The overall goal of this research is to investigate the hypothesis that flood-borne sediment from the Brazos River is initially deposited in the coastal zone and subsequently mobilized and carried offshore with a large fraction of it being deposited in the Texas Mud Blanket. The work builds on the analysis of sea-bottom sediment samples collected in 2017 during flooding associated with Hurricane Harvey. This new program will include two sampling cruises to augment already collected data. The first cruise will entail acquisition of ~25 cores that will indicate sediment deposition and transport in the near-shore region near the Brazos River mouth. Preliminary work indicates that much of the initial deposition of Brazos River sediment occurred east of the original sampling region. The second cruise in will collect additional Brazos region cores and expand sampling into the Texas Mud Blanket, with the goal of documenting changes in Brazos sediment deposition from the Hurricane Harvey flooding. During both cruises, complementary hydrography data will be collected. This includes water column velocities and suspended sediment loads. Provenance of individual layers, within the sediment samples and box cores, will be determined by digital photos and x-radiographs of intact core slabs that show sediment fabric and structures. To differentiate Gulf of Mexico from Brazos River sediments, sub-samples of collected cores will be geochemically analyzed and profiled for short-lived-radioisotope geochronology, water content, grainsize distribution, and mercury and carbonate content.
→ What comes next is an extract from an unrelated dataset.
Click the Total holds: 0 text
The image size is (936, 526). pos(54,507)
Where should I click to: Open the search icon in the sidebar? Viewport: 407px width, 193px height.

These indicators will help identify the origin of the sediments deposited in the system.
This award reflects NSF's statutory mission and has been deemed worthy of support through evaluation using the Foundation's intellectual merit and broader impacts review criteria.
Dataset | Latest Version Date | Current State |
---|---|---|
Core data collected in the Brazos River Plume, TX during 2017-2018 | 2021-03-11 | Final no updates expected |
Principal Investigator: Timothy M. Dellapenna
Texas A&M, Galveston (TAMUG)
Principal Investigator: Zhaohui Aleck Wang
Woods Hole Oceanographic Institution (WHOI)
Co-Principal Investigator: James Churchill
Woods Hole Oceanographic Institution (WHOI)
Contact: Zhaohui Aleck Wang
Woods Hole Oceanographic Institution (WHOI)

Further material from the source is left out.